### Source document:
If you are familiar with the modern Covent Garden then I expect you are fairly used to the sorts of entertainment on offer there. Much to the amusement of two of my nieces I became part of a circus act last year when I was plucked from the crowd to help support a knife juggler. I have seen her since but have never made the mistake of watching her act from the front row again!

Along with jugglers, busking musicians and magic acts there are always a ‘gallery’ of human statues (invariably including at least one Yoda) vying for our attention and any loose change. Quite possibly there are others mingling with the crowds with much less honest desires on our pennies, and Covent Garden has long associations with petty criminality as this blog has noted before.

I’m not sure when the ‘modern’ phenomenon of human statues first emerged but I don’t believe they existed in the Victorian age. Covent Garden was a much less wealthy area in those days when the poverty of Seven Dials and the district’s reputation for vice were much more widely known and discussed than its attractiveness as popular tourist destination. It had ceased to be a ‘market’ in 1974 when the old flower market moved, and fell into disuse thereafter before being rescued later in the twentieth century. What we see now is far removed (except for the buildings) from how it would have looked to our Victorian ancestors.

One building that still remains today is St Paul’s church, which provides a haven of peace in this busy London space. In 1859 the land outside the church was owned by the duke of Bedford and he had granted use of it to the church and its vicar to preach sermons to the public. Thus, on Saturday afternoon, the 9th July 1859, the Rev. Hutton was preaching to an assembled crowd close to the market.

Nearby another preacher was attempting to make his voice heard but he was having some problems with the local police. PC Vernor (of F Division) interrupted the man, later named as Dr William Evans, to ask him to stop. When Evans asked him why he was allowing the Rev. Hutton to continue but interfering with his own lecture. PC Vernor simply explained that the reverend had permission to do so, while he did not.

Dr Evans ‘did not seem to understand the distinction’ and carried on regardless. The policeman, ‘in order to put a stop to the disorder’  arrested him and took him back to the station house where he was later bailed by two of his friends.

Appearing in front of Mr Henry, the sitting justice at Bow Street, Evans eschewed a defence of his actions in favour of an opportunity to carry on his lecture to a captive audience.  He drew out a pamphlet entitled ‘A prophetic declaration by W. Evans‘ which he preceded to read aloud.

### Data below:
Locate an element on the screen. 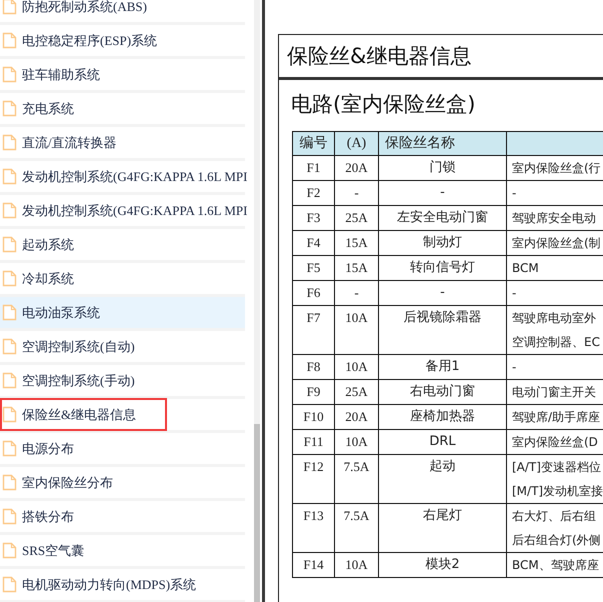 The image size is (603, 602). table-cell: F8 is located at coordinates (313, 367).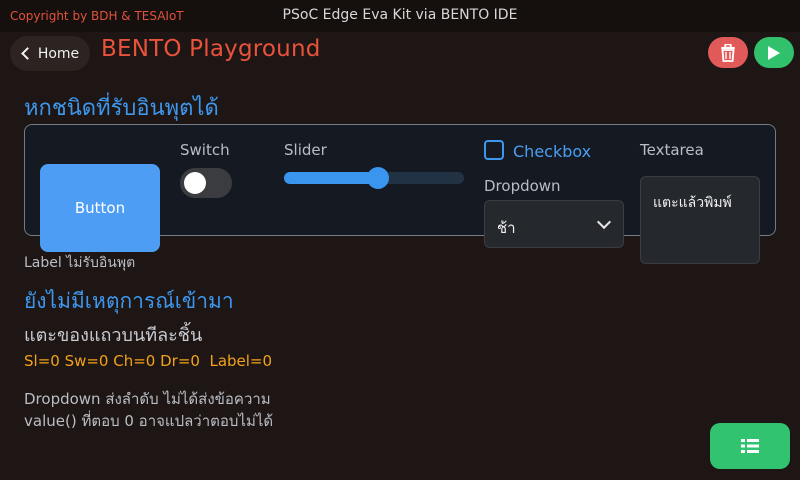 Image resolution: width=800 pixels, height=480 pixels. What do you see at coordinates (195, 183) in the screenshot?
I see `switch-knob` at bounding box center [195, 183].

### Activity:
Can you carry the Covent Garden story of Dr William Evans forward, picking up right after the last sentence given?

### Response box:
While he claimed to have ‘a mission’, his delivery was ‘so rambling and unintelligible that it afforded no cause’ as to what that ‘mission’ was, reported the Chronicle‘s hack.

‘It commenced by comparing the Emperor of the French [presumably Napoleon III] to our Saviour, and the prisoner himself to several historical characters, and contained a denunciation against England and the English; first because he (Dr. Evans) had been imprisoned; and secondly, because the people, while they would not listen to his counsel, “wise counsels, the counsels of God”, yet were ready to “receive bastard prophets and false Christs.”

England, he declared, had but a short time for repentance, and even America should not escape the “general judgements”.

It was quite a speech but the magistrate was not at all impressed. He reminded the doctor that they were there to consider his breach of the law and asked him to cut short his ‘ramblings’. Dr Evans simply declared he had as much right as the Rev. Hutton to preach in public but added that his own suffering under the law were comparable to the sufferings of Christ himself.

Mr Henry begged to differ and bound him over to keep the peace and refrain from speaking in Covent Garden again. In future, if he wished to avoid arrest that is, the good doctor would have to rely on passers-by buying and reading his religious tracts whilst remaining as silent as one of the ‘Yodas’ that infest the Piazza today.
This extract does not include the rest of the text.